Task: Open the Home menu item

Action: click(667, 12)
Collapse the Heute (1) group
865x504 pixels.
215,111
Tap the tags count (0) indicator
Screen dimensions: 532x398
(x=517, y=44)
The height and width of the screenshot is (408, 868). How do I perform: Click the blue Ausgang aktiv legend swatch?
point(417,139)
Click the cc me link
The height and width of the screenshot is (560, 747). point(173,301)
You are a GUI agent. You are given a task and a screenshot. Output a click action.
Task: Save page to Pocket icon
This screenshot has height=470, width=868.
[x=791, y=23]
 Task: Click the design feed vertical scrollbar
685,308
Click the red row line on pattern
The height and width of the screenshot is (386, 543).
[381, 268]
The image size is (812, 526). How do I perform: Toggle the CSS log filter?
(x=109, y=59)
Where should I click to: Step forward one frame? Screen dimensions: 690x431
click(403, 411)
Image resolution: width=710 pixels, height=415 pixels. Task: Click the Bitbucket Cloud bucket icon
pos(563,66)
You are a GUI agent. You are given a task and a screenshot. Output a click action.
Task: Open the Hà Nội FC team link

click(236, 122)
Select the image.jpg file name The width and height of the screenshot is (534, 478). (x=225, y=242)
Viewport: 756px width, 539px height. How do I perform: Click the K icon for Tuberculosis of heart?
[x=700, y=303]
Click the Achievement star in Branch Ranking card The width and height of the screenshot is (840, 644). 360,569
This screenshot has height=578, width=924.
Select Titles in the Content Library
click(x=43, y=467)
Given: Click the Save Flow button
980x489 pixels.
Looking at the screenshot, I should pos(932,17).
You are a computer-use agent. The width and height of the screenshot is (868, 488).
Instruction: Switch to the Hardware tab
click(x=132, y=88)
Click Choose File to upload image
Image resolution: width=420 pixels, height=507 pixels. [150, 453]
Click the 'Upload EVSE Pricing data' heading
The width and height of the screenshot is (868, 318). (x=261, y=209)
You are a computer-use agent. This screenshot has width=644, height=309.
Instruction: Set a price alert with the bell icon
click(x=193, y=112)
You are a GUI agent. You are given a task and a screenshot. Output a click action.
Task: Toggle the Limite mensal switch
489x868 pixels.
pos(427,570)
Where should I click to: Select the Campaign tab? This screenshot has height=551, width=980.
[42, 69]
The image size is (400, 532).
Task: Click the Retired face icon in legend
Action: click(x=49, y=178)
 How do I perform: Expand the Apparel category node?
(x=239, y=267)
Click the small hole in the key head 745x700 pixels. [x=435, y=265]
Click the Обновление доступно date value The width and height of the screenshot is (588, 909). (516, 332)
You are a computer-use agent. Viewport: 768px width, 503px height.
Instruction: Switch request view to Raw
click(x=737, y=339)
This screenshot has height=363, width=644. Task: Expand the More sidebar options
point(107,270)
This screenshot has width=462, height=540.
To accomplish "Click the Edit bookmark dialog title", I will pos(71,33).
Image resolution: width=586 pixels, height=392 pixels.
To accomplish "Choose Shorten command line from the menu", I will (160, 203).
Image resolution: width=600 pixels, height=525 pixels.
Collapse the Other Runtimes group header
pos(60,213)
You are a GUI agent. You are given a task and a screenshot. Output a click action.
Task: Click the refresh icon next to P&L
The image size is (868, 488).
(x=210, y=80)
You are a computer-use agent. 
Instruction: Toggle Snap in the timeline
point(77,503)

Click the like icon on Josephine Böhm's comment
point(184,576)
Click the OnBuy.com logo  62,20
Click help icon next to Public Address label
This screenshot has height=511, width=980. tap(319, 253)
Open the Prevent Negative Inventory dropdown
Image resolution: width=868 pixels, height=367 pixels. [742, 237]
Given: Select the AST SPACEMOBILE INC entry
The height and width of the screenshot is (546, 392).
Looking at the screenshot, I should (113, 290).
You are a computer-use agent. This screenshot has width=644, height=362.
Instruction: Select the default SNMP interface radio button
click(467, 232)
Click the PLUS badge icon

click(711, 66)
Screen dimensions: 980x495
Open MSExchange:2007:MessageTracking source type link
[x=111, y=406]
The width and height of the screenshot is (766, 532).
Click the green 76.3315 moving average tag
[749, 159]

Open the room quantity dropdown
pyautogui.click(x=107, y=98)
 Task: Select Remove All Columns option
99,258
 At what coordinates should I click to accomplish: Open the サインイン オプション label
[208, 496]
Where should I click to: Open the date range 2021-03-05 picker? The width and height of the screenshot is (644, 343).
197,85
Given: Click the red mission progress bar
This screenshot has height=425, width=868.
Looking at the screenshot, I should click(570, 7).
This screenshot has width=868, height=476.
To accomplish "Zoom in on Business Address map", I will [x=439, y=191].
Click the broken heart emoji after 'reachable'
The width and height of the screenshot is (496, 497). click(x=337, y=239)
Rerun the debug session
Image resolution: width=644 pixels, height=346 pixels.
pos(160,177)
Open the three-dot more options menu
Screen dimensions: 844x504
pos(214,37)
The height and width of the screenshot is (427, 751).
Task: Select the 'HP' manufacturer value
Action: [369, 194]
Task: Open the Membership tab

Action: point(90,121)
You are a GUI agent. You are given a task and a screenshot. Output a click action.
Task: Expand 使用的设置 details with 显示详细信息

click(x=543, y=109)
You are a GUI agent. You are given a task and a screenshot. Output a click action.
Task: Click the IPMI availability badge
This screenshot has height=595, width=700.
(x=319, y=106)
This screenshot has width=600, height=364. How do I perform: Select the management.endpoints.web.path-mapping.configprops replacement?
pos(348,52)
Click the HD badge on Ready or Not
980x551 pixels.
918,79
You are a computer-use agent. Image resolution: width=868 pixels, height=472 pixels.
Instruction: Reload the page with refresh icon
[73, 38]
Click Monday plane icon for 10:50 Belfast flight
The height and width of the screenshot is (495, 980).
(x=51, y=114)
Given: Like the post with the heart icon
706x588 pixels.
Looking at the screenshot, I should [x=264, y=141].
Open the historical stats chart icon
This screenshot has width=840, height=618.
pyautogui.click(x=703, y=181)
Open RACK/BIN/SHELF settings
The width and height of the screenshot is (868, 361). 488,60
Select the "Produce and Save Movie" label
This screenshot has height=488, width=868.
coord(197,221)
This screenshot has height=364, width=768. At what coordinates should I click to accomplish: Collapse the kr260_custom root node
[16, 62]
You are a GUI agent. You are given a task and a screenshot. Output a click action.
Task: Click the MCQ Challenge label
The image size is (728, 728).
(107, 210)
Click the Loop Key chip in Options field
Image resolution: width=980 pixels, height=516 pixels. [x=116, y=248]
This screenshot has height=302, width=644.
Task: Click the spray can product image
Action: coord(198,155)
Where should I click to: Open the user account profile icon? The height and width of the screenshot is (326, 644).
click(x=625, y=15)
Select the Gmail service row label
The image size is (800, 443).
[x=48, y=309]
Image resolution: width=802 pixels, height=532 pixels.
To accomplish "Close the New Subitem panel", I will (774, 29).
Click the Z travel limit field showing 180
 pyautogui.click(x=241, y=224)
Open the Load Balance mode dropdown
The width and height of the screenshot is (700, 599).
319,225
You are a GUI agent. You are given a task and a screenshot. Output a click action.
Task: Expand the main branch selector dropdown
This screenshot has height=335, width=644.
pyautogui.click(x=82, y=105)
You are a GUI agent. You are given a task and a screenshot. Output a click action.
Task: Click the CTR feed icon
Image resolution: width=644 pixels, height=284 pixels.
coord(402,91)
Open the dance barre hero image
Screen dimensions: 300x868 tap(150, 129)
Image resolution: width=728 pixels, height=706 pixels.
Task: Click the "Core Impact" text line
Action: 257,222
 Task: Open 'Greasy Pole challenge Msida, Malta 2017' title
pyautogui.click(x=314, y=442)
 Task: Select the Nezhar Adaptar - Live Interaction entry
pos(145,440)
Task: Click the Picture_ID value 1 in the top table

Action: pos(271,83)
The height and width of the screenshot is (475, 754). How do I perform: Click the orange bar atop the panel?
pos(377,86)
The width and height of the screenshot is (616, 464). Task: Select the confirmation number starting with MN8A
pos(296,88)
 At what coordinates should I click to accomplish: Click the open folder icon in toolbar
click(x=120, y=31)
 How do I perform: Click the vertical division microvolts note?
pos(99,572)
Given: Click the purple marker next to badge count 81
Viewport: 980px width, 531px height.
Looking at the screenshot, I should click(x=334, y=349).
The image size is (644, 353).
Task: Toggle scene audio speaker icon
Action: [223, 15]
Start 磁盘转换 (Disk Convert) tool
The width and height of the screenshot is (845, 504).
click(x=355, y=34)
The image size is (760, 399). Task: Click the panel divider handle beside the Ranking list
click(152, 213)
================
**ACTIVITY:**
In the listing, find each line with the string "computer" and copy it.

**THE COMPLETED TASK:**
You are a computer-use agent. The width and height of the screenshot is (868, 488).
You are a computer-use agent. This screenshot has width=644, height=309.
You are a computer-use agent. Viewport: 768px width, 503px height.
You are a computer-use agent. 
You are a computer-use agent. This screenshot has width=644, height=362.
You are a computer-use agent. Image resolution: width=868 pixels, height=472 pixels.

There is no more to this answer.